Die Texte von Herre zeichnen eine große Ernsthaftigkeit aus. Bei „Berlin - Tel Aviv“ vom Album „Hallo Welt“ lässt er sich von seiner jüdischen Familiengeschichte inspirieren und verschränkt die Geschichte eines fiktiven Mädchens mit Versatzstücken seiner eigenen Familiengeschichte. Das Wort „Stern“ bekommt darin eine erschreckende Doppeldeutigkeit.

Auch auf den aktuellen Krieg in der Ukraine geht Herre bei seinen Moderationen ein und erwähnt dabei einen Umstand, der in den Medien kaum Aufmerksamkeit bekommt. 20 Prozent der Studenten in der Ukraine stammen aus Afrika, berichtet der Künstler, und sie haben aufgrund ihrer Hautfarbe und ihrer Papiere Probleme, in Polen sicheren Raum zu erreichen. „Sans Papiers“ heißt der Song aus seinem aktuellen Album „Athen“. „Ich habe keinen Namen, nennt mich Sans Papiers“, singt er in dem erschütternden Lied über das Elend von Flüchtlingen ohne Papiere.

Max Herre in der Laeiszhalle: „Hamburg, auf euch ist Verlass“

Seine Duett-Partnerin ist Ray Lozano. Die Kölnerin hat sich in den vergangenen Jahren einen Namen als stimmgewaltige Background-Sängerin verschiedener deutscher Künstler gemacht, unter anderem sang sie in der Band von Herres Frau Joy Denalane. Sie ist für den Soul in den Duetten verantwortlich, während Herre in bester Hip-Hop-Manier einen fließenden Sprechgesang pflegt. Das Auditorium hängt an seinen Lippen und gerät besonders aus dem Häuschen, wenn alte Freundeskreis-Nummern erklingen. „Esperanto“ haben Kerenj und Herre ebenso bearbeitet wie „A.N.N.A.“, den größten Hit der FK-Truppe, der in diesem Jahr seinen 25. Geburtstag feiert.

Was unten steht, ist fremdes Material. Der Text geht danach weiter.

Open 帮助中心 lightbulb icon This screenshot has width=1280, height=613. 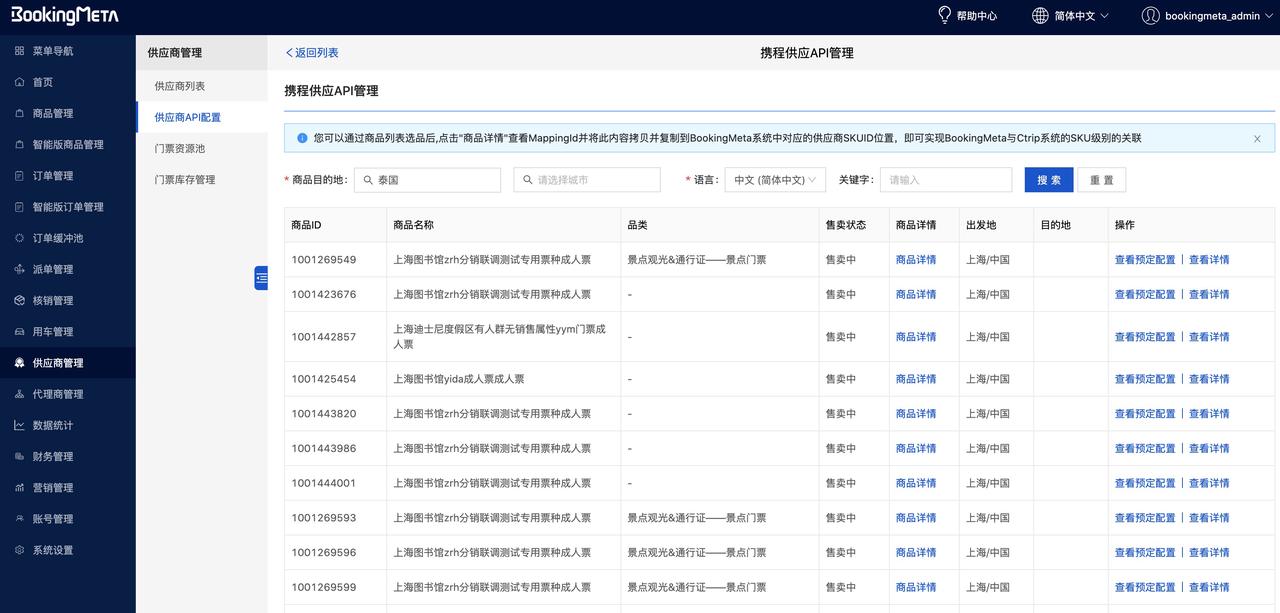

„Hamburg, auf euch ist Verlass“, sagt Herre am Ende des Konzertes. Er lässt sich zweimal aus der Garderobe zurück auf die Bühne klatschen, um dann „Das Wenigste“, ein melancholisches Lied aus der Perspektive eines Musikers, als Zugabe zu singen. Aber „Hamburg“ kann nicht genug von dieser Hip-Hop-Klassik bekommen und klatscht und klatscht und klatscht. Das Repertoire ist zwar erschöpft, aber „A.N.N.A.“ geht immer. Also singen Herre und das begeisterte Publikum zum Abschluss noch einmal den Refrain, der mit den Worten „Immer, wenn es regnet“ beginnt. Herre in Hamburg – wieder mal ein Heimspiel.